● **Texto proporcionado**
★ ★ ★ ★ ★
Si al protomixtecano, como hemos dicho, puede acreditársele una tradición de cultivo, de la cual no podemos excluir a otros miembros de la familia oaxaqueña, es de esperar que la vida en aldeas hubiera favorecido la diversificación y que por este tiempo (alrededor del año 1500 antes de nuestra era), fueran ya lenguas claramente distintas el amuzgo antiguo –lo llamo así porque tiene una sola lengua hija, y de este modo evito abusar del prefijo proto–, el protomixteco-cuicateco, el protozapotecano y el protopopolocano, suposición que se ve confirmada por la glotocronología.[30] No es fácil averiguar sus ubicaciones respectivas; apoyado en sus mutuas relaciones, en su situación actual y en indicios arqueológicos, parece ser que el protozapoteco casi había llegado a la región donde ahora se encuentran sus descendientes; que el amuzgo antiguo posiblemente ocupaba buena parte de la Mixteca, tal vez al lado de los protopopolocas; y que el protomixteco, probablemente, se encontraba ya en una parte de Oaxaca, pero se extendía también por el actual estado de Puebla hasta las inmediaciones con Tlaxcala.
Probablemente los totonacos antiguos (evito el horrible término “protototonacanos”, que sería el apropiado, pues aún no se había diferenciado el tepehua) vivieran en una parte de la Sierra Madre Oriental, entre San Luis Potosí, Puebla e Hidalgo, aproximadamente, en la incipiente Mesoamérica de entonces, ya cerca de sus límites o incluso fuera de ellos. Lo más notable, sin embargo, es la total ausencia en territorio mesoamericano de cualquiera de las lenguas de la familia yutoazteca, cuyos descendientes más tarde serían tan sobresalientes.
La diferenciación de la familia yutoazteca se inició allá por el año 2700 antes de nuestra era, pues ésta es la divergencia máxima entre dos lenguas de la familia: el yute y un dialecto náhuatl, nótese que cada uno se encuentra en los extremos septentrional y meridional, respectivamente, de su área de dispersión y también puede observarse que todos los grupos muestran mayor semejanza con sus vecinos inmediatos que con cualquier otro, a lo cual se le llama “distribución en cadena”. Este tipo de distribución se produce, por lo regular, cuando los hablantes de una lengua antigua van extendiéndose en un solo sentido, sin abandonar su ubicación original. Las divergencias se dan cuando el alejamiento entre la avanzada y quienes quedan en el “hogar” primitivo es suficiente como para no ser compensado por las hablas intermedias. Existen, naturalmente, otros factores, así como episodios menores, flujos, reflujos y rupturas que deben tomarse en cuenta. Respecto a los protoyutoaztecas se puede afirmar que poblaban una región aproximada a los estados actuales de Nevada, Colorado y Utah –menos desérticas entonces–, y que una parte de ellos fue avanzando hacia el sur, especialmente por las sierras (en donde recolectaban piñones y bellotas) y por las llanuras próximas (de las que aprovechaban, entre otras cosas, tunas y conejos). Entre los años 2500 y 2000 antes de nuestra era, ya podía distinguirse una lengua septentrional –cuya historia posterior no nos ocupará, pues sus descendientes quedan fuera de nuestras fronteras–, y una lengua meridional que, hacia el 1500 antes de nuestra era, apenas llegaría a las sierras de Sonora y Chihuahua y su vecindad, para formar una cuña entre los idiomas hokano-cohauiltecos al este y al oeste. Por lo tanto, quedaba completamente fuera de Mesoamérica.
★ ★ ★ ★ ★
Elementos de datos

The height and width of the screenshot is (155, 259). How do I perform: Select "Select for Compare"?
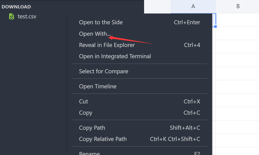click(x=103, y=71)
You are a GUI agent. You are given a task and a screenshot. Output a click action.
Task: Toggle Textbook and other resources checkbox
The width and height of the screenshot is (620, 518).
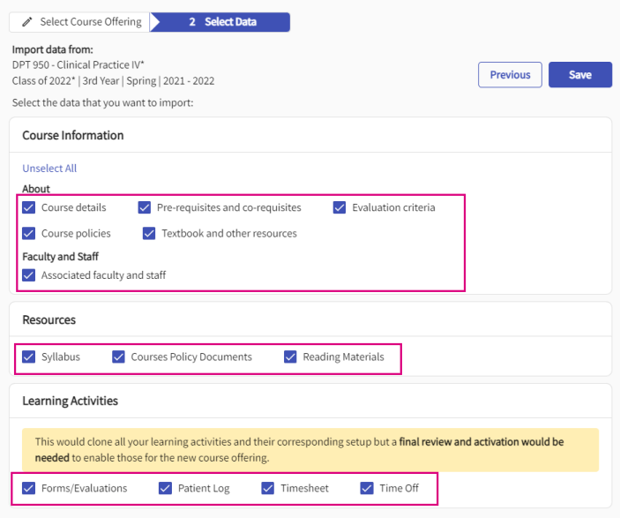pos(149,234)
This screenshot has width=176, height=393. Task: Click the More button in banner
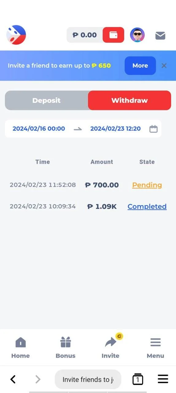(x=140, y=66)
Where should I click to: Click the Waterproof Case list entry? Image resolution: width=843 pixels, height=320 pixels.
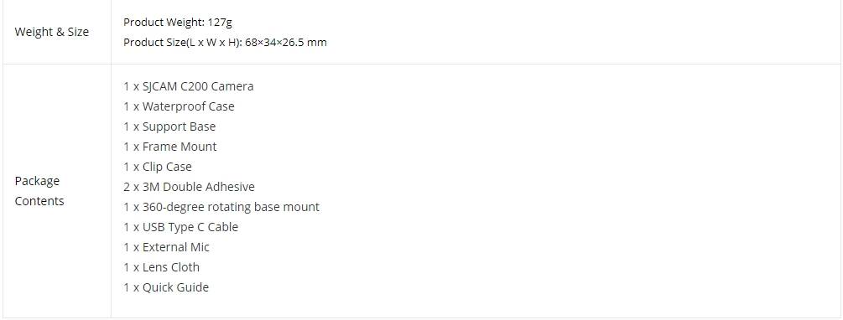point(179,106)
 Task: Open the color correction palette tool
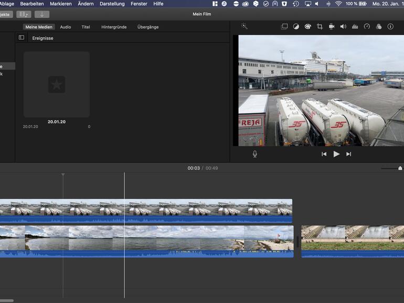[307, 26]
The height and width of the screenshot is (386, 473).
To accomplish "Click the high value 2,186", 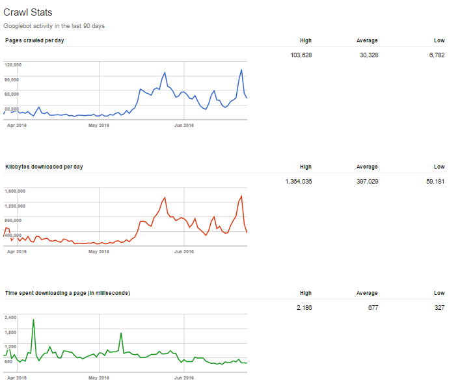I will coord(303,308).
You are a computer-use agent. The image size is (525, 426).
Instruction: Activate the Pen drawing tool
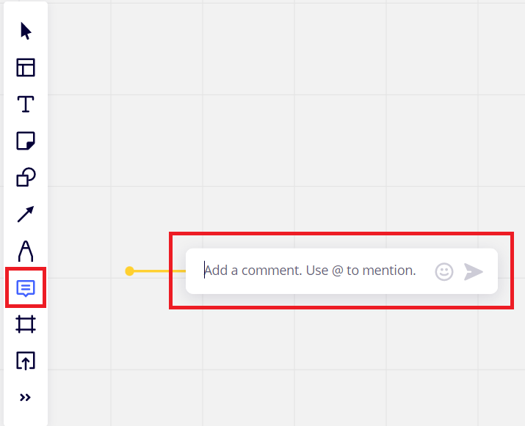(26, 251)
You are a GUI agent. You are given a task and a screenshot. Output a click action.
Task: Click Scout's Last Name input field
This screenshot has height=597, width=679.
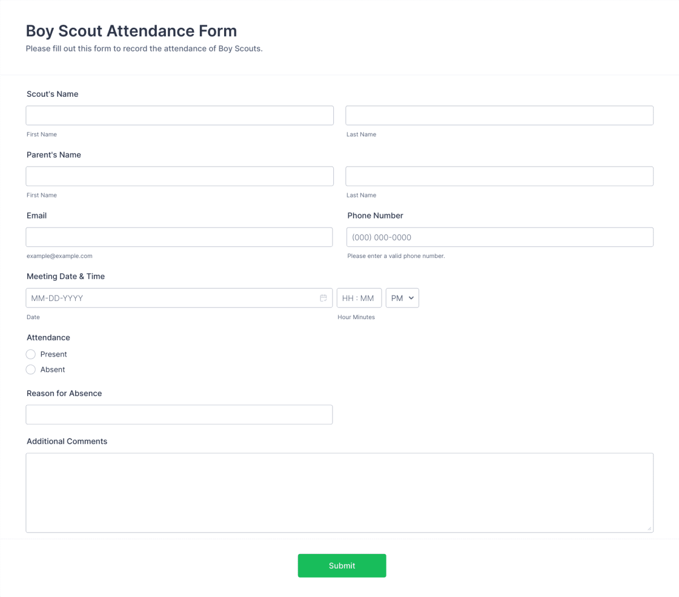(x=500, y=115)
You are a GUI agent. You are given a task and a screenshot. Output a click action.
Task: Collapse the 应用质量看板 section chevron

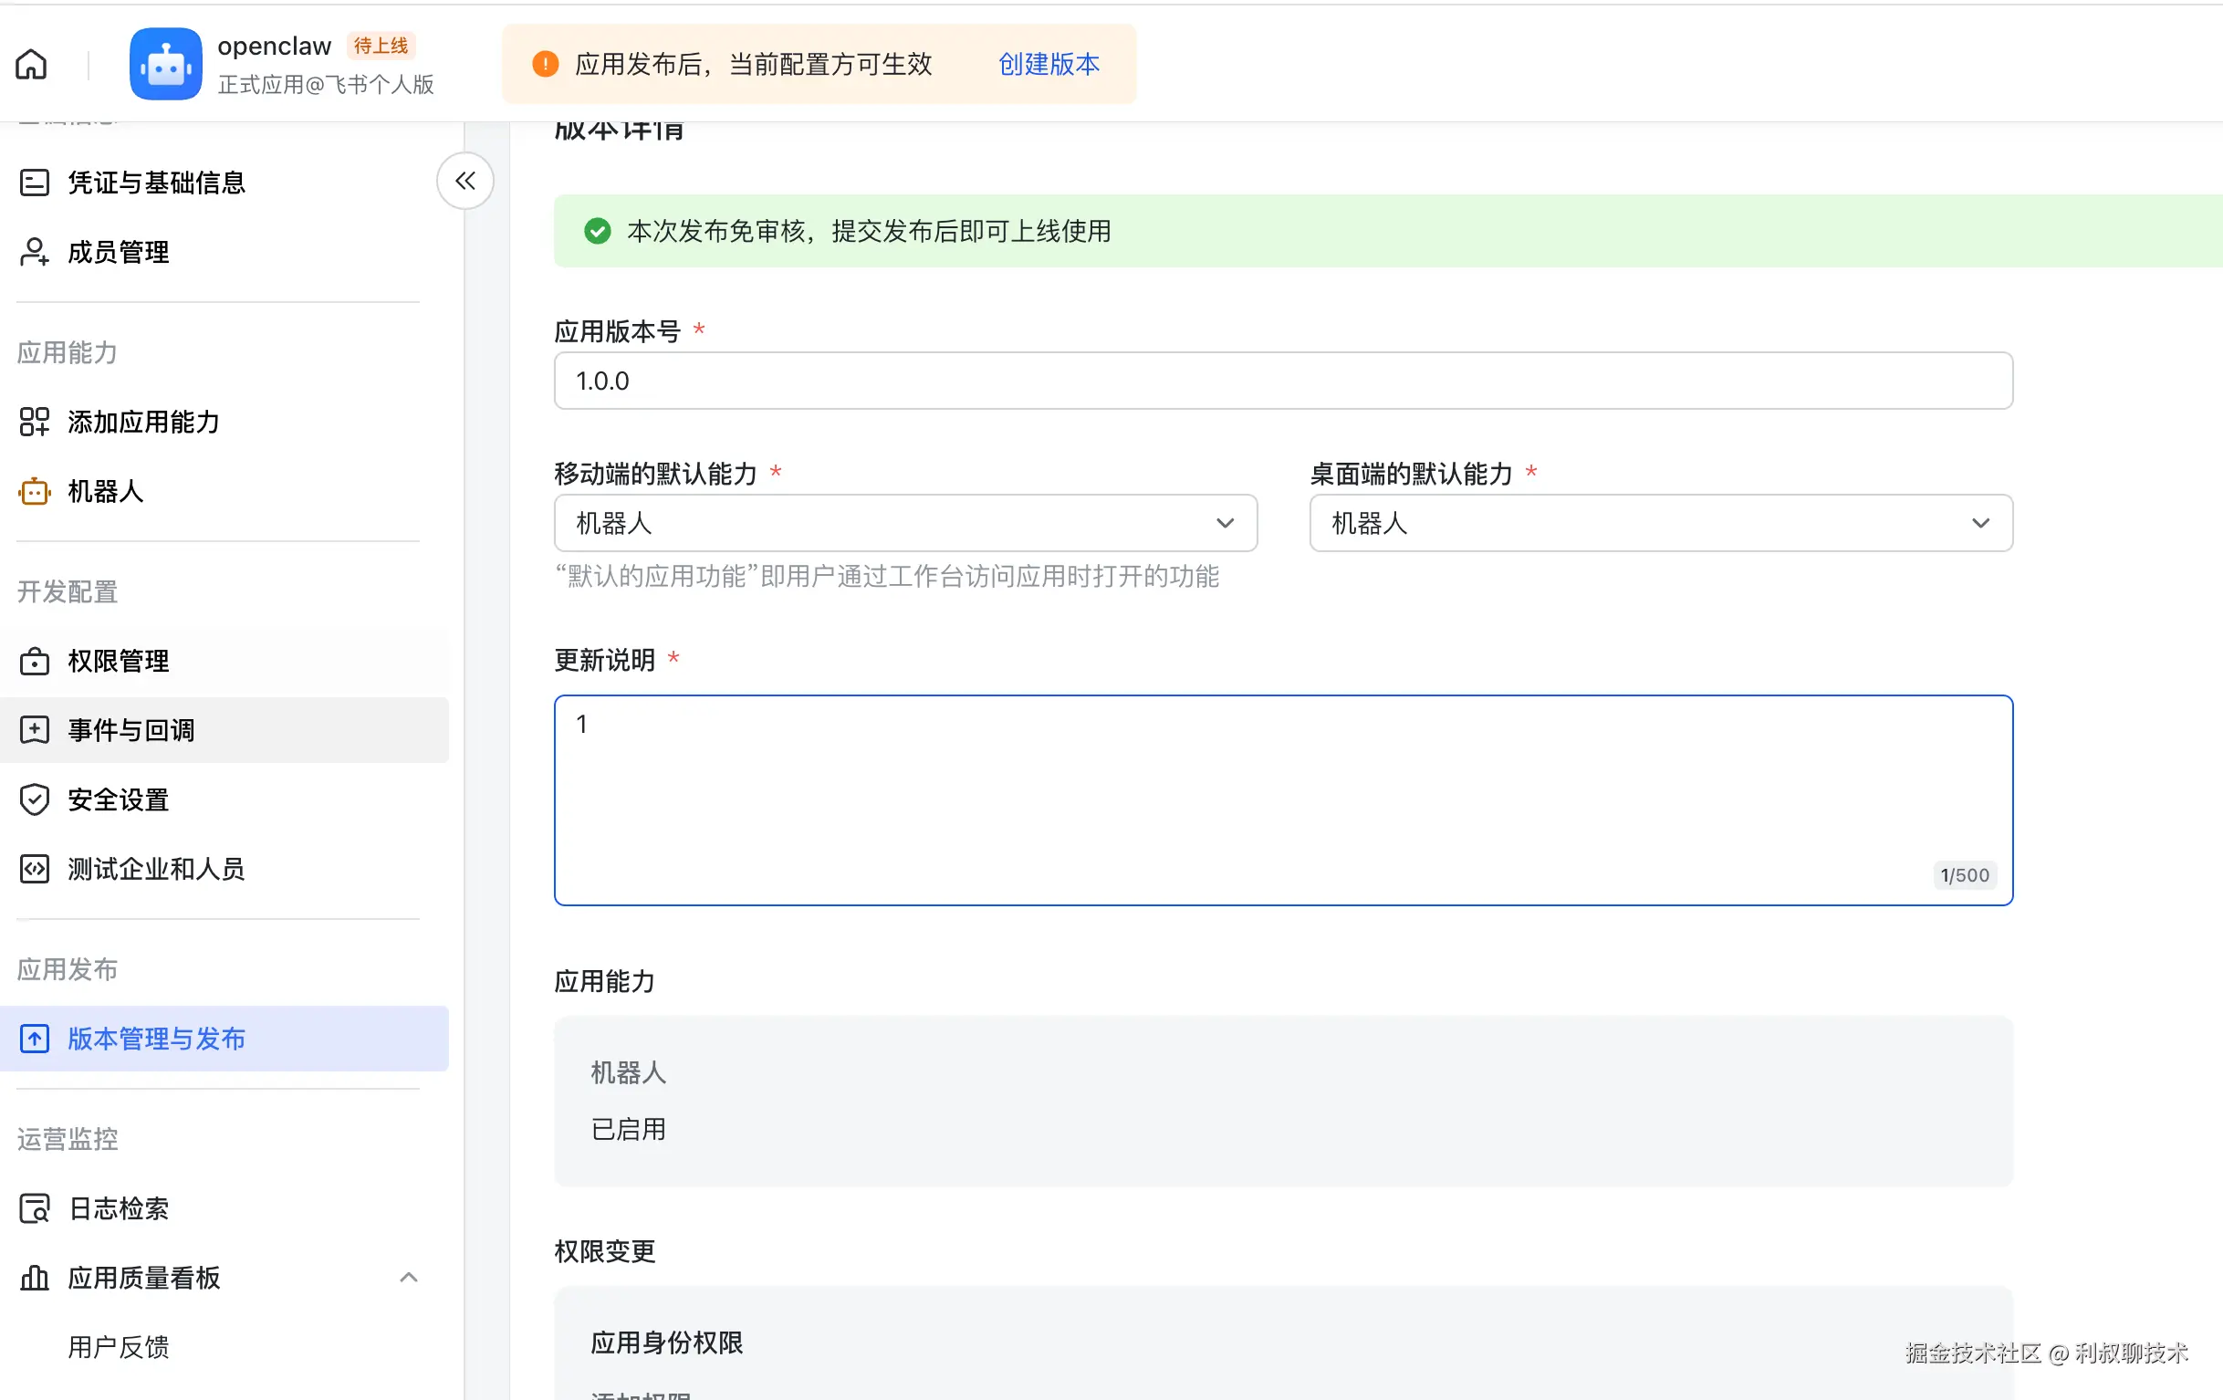409,1278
★ ★ ★ ★ ★
● **Descripción del ejercicio**
Responde con base en el texto sobre las lenguas antiguas de Mesoamérica:
(a) ¿Hacia qué año antes de nuestra era se inició la diferenciación de la familia yutoazteca?
(b) ¿Entre qué estados vivirían probablemente los totonacos antiguos?
(c) ¿Hasta dónde se extendía el protomixteco por el actual estado de Puebla?

● **Respuesta completa**
(a) Hacia el año 2700 antes de nuestra era.
(b) Entre San Luis Potosí, Puebla e Hidalgo, en una parte de la Sierra Madre Oriental.
(c) Hasta las inmediaciones con Tlaxcala.